→ **Passage to read**
* start *

Dumplin' isn't the pageant winner, but a sweet and proud runner-up: EW review

Dumplin
Photo: Bob Mahoney/Netflix

Like a pillow cross-stitched with sassy aphorisms, Dumplin’ is kitschy and squishy and, if let yourself, pretty sweet to sink into. Based on Julie Murphy’s bestselling 2015 YA novel, the movie stars the improbably Australian Danielle Macdonald (so good as a Jersey teen with battle-rap dreams in last year’s Patti Cake$) as homegrown Texan Willowdean Dixon.

A plus-size girl in a single-digit world, Willowdean is mildly estranged from her preoccupied pageant-queen mother, Rosie (Jennifer Aniston), but otherwise pretty good in her own skin: She loves Dolly Parton, lazy days at the pool with her conventionally pretty best friend Ellen (Odeya Rush), and teasing the cute fry-cook, Bo (Luke Benward), at her summer waitressing job.

But as September comes, bringing Rosie’s annual full-tilt windmill into pageant-season madness, the daughter she calls Dumplin’ decides to do something about her growing frustration with the size-ist, look-ist preoccupations of their small Southern town. The only way to disrupt the beauty industrial complex, Willowdean decides, is by fully embedding in it and entering the Miss Clover City sweepstakes herself.

* end *

→ **Exercise requirements**
• A. Condense the paragraph of the Dumplin' review that begins "A plus-size girl in a single-digit world" into a short bulleted list that keeps its main facts.
• B. Duplicate the part of the Dumplin' review that opens with the words containing "Dumplin' isn't the" and closes with "summer waitressing job.", changing nothing.

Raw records
* start *

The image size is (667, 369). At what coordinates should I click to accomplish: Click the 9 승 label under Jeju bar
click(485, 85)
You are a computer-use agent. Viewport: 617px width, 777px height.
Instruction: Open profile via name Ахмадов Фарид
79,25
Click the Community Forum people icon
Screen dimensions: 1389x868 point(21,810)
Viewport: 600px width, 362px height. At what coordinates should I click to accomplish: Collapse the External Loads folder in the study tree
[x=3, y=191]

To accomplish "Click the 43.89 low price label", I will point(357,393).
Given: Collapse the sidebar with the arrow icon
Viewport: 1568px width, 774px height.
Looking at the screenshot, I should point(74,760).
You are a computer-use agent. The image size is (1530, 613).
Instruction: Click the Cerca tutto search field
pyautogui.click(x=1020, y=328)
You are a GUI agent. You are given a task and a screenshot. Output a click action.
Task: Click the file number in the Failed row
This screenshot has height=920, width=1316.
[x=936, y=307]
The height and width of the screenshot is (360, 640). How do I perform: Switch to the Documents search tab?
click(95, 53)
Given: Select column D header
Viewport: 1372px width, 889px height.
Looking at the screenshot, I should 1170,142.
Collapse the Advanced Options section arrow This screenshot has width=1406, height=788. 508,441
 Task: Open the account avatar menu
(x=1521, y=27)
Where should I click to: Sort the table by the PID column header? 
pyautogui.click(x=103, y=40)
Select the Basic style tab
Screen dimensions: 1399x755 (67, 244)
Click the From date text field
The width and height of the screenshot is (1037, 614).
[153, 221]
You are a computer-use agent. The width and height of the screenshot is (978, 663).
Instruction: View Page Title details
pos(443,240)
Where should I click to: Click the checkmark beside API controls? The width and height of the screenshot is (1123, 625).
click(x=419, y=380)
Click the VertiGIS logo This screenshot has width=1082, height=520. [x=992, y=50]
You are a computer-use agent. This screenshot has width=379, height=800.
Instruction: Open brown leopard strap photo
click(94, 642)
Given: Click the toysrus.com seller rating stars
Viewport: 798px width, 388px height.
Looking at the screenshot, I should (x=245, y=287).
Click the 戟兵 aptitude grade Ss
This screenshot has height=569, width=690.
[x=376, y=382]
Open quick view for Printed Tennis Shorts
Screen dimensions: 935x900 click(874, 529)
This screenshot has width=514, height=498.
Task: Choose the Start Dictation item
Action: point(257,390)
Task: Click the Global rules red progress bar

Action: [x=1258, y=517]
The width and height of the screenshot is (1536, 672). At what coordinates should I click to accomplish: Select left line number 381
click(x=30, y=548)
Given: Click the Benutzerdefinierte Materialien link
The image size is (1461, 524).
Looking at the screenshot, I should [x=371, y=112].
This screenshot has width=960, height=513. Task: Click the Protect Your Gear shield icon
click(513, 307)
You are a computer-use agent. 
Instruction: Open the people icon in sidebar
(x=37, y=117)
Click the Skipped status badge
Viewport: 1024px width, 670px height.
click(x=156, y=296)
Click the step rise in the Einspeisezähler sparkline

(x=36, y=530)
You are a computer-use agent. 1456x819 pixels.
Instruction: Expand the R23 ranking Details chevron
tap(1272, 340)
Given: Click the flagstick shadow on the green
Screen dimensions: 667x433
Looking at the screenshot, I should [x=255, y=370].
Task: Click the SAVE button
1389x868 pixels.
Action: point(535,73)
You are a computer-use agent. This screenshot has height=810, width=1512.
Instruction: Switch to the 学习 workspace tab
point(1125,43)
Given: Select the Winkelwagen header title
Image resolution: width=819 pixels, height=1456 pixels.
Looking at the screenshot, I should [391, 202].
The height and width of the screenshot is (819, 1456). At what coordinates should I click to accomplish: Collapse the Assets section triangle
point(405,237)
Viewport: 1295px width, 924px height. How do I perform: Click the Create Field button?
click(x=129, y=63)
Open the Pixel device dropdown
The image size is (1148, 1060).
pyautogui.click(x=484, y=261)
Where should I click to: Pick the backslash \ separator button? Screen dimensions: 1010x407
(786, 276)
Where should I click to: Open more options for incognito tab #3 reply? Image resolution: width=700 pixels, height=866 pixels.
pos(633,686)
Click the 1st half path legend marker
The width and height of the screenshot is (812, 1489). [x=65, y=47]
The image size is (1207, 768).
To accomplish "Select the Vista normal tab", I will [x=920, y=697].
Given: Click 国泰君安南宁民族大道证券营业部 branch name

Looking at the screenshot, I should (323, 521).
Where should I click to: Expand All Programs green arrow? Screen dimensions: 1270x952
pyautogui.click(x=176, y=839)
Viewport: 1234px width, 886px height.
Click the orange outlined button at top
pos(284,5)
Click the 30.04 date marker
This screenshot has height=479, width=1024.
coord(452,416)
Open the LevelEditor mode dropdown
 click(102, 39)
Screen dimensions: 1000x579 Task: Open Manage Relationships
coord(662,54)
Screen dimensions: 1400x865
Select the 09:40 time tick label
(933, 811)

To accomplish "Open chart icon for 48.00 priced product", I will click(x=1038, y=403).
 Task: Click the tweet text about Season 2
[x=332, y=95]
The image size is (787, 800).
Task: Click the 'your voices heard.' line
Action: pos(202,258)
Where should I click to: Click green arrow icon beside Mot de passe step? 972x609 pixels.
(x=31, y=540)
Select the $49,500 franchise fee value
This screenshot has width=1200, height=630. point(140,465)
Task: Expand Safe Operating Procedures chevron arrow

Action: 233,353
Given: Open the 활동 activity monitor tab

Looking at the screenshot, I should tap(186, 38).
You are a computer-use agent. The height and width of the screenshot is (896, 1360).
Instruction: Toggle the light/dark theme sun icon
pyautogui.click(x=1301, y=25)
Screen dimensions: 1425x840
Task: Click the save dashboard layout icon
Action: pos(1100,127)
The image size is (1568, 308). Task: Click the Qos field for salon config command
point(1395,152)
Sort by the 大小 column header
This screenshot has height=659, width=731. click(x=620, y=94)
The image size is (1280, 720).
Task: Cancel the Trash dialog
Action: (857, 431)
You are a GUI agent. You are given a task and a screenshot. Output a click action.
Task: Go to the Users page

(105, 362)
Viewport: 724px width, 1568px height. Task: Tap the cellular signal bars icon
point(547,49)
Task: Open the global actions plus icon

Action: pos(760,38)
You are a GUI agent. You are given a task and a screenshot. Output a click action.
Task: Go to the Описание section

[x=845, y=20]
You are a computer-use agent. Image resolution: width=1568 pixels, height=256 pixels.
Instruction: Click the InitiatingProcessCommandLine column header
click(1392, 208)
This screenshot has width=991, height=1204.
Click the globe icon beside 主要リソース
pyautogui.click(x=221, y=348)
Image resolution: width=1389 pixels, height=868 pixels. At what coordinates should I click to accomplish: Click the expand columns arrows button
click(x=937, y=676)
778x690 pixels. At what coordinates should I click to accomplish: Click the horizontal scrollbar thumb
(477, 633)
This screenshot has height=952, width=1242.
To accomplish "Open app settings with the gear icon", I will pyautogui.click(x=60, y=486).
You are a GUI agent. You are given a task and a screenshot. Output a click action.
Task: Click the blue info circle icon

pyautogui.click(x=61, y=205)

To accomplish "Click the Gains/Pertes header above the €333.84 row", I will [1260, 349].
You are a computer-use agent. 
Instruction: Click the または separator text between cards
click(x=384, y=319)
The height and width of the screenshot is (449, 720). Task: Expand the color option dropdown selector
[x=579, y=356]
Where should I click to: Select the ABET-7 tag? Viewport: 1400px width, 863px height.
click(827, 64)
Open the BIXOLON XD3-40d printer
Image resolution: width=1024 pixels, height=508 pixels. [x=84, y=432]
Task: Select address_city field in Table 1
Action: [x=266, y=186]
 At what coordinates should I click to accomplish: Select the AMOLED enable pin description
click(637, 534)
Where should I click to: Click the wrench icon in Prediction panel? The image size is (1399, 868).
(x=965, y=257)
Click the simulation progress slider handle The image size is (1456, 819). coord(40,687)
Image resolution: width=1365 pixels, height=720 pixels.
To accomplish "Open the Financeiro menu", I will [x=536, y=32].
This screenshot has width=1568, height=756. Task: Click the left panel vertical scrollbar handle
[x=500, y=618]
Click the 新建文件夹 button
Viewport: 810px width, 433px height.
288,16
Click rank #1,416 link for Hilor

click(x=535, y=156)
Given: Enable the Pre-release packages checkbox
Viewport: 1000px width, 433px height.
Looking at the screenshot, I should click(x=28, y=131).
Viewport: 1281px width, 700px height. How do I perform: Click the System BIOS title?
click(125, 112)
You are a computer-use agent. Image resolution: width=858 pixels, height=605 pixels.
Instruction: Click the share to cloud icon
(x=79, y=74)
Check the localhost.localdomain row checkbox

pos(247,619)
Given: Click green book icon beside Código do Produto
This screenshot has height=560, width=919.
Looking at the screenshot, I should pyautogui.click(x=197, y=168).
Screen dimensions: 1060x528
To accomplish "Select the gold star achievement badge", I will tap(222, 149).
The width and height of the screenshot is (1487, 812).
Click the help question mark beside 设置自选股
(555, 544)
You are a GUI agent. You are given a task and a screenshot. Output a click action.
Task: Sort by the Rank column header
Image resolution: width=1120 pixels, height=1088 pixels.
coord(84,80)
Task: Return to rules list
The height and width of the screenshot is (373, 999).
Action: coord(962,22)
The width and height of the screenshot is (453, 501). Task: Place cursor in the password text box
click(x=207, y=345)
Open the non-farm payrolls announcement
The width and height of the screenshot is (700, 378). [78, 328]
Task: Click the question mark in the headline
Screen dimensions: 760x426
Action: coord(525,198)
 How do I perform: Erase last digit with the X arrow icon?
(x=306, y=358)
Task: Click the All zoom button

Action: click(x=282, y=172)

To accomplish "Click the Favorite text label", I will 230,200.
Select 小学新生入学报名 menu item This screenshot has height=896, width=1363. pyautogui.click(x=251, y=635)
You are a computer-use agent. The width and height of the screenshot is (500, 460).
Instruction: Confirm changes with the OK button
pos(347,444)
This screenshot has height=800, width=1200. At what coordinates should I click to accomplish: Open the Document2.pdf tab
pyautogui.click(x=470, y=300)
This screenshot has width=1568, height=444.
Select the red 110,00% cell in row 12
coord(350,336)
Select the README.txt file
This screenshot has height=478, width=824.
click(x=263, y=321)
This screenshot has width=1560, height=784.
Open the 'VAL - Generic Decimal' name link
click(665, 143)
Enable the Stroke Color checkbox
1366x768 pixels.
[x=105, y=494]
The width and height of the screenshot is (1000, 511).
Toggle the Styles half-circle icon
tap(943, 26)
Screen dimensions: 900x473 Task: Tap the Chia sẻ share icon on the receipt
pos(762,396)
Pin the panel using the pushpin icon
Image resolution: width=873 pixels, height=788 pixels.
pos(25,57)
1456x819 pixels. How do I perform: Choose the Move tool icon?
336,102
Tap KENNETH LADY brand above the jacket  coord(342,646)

* end *

→ **Written responses**
• A.
- Willowdean is a plus-size girl in a single-digit world.
- She is mildly estranged from her preoccupied pageant-queen mother, Rosie (Jennifer Aniston), but otherwise comfortable in her own skin.
- She loves Dolly Parton.
- She enjoys lazy days at the pool with her conventionally pretty best friend, Ellen (Odeya Rush).
- At her summer waitressing job, she teases the cute fry-cook, Bo (Luke Benward).

• B.
Dumplin' isn't the pageant winner, but a sweet and proud runner-up: EW review

Dumplin
Photo: Bob Mahoney/Netflix

Like a pillow cross-stitched with sassy aphorisms, Dumplin’ is kitschy and squishy and, if let yourself, pretty sweet to sink into. Based on Julie Murphy’s bestselling 2015 YA novel, the movie stars the improbably Australian Danielle Macdonald (so good as a Jersey teen with battle-rap dreams in last year’s Patti Cake$) as homegrown Texan Willowdean Dixon.

A plus-size girl in a single-digit world, Willowdean is mildly estranged from her preoccupied pageant-queen mother, Rosie (Jennifer Aniston), but otherwise pretty good in her own skin: She loves Dolly Parton, lazy days at the pool with her conventionally pretty best friend Ellen (Odeya Rush), and teasing the cute fry-cook, Bo (Luke Benward), at her summer waitressing job.